Feeder Breakers. Feeder breakers are a crushing unit that breaks the coal or other mineral into a smaller size suitable for transportation by the belt conveyor systems or feeding into process facilities. The feeder breakers are often self-contained mobile units with a hopper to take the coal load from an underground utility vehicle. The feeder breaker then crushes the coal or mineral to feed onto the belt conveyer at a slower rate than received. Our underground feeder breakers have a production capacity of up to 1,800 tons per hour with a pick force of 27,200 kg. The units are custom designed to allow maximum discharge rates from the mobile haulers. Prices range from approximately $0.3 million to $0.6 million per feeder breaker and our feeder breakers have an average life of approximately 10 to 15 years.

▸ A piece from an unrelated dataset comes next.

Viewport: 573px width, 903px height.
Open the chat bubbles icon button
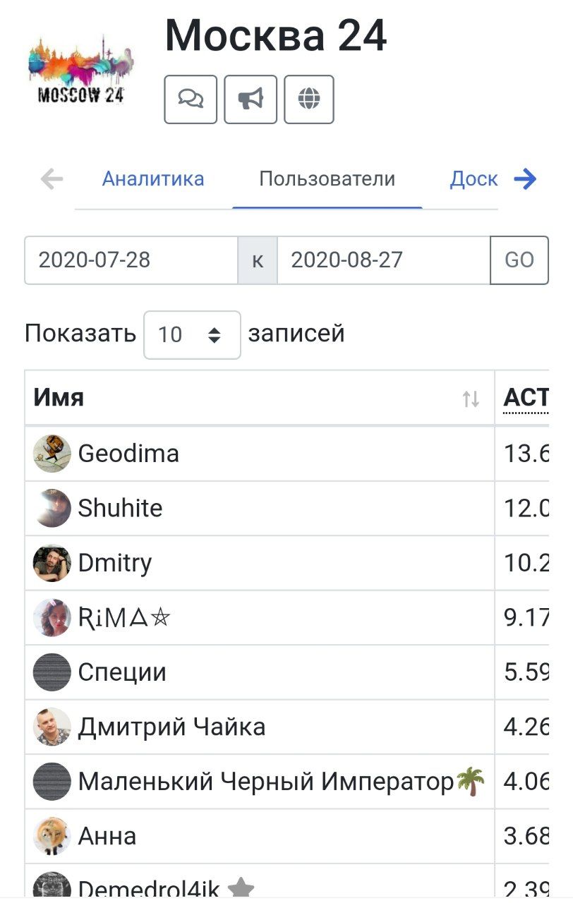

Underground Haulage and Utility Vehicles. Underground haulage vehicles are vehicles used to transport material from continuous miners to the main mine belt where the haulage vehicle has self-contained discharge capability to unload material onto the belt. We offer both battery-powered and diesel-powered haulage vehicles. Underground utility vehicles are self-loading vehicles used to clean roadways, haul supplies and perform other functions. Prices range from approximately $0.3 million to $0.7 million per underground utility haulage vehicle or underground utility vehicle, and our underground haulage and utility vehicles have an average life of approximately 10 to 15 years.

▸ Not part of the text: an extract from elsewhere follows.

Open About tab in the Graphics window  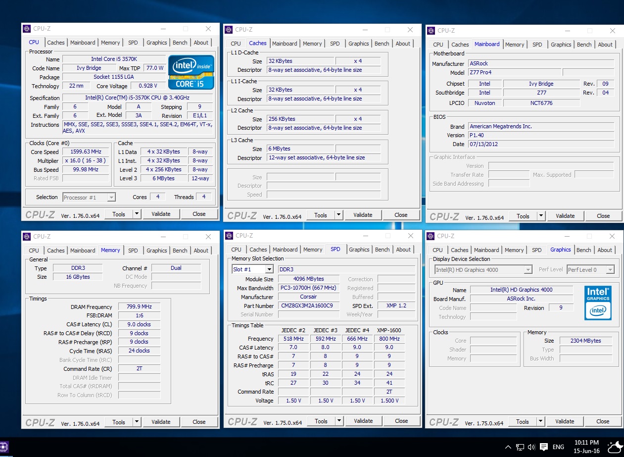pyautogui.click(x=605, y=250)
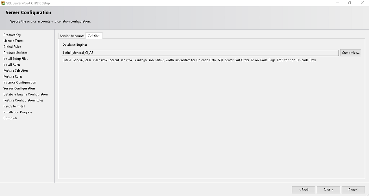Image resolution: width=369 pixels, height=196 pixels.
Task: Click the Ready to Install step
Action: pos(15,106)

Along with our two main product groups, we offer solutions in the field of horizontal crushing equipment for coal and non-coal applications such as aggregates typically used in road construction, potash and rock salt. The product range includes size reduction technology for primary crushing and scraper chain conveyors.

Aftermarket Parts and Services

In addition to the production and sale of original equipment, we offer a complete range of services including on-site services, repairs, overhauls and spare parts management. We support our customers through the entire equipment life cycle and re-use the information gathered in this process to further improve equipment productivity as well as to develop new technology and systems, tailored to meet customer needs.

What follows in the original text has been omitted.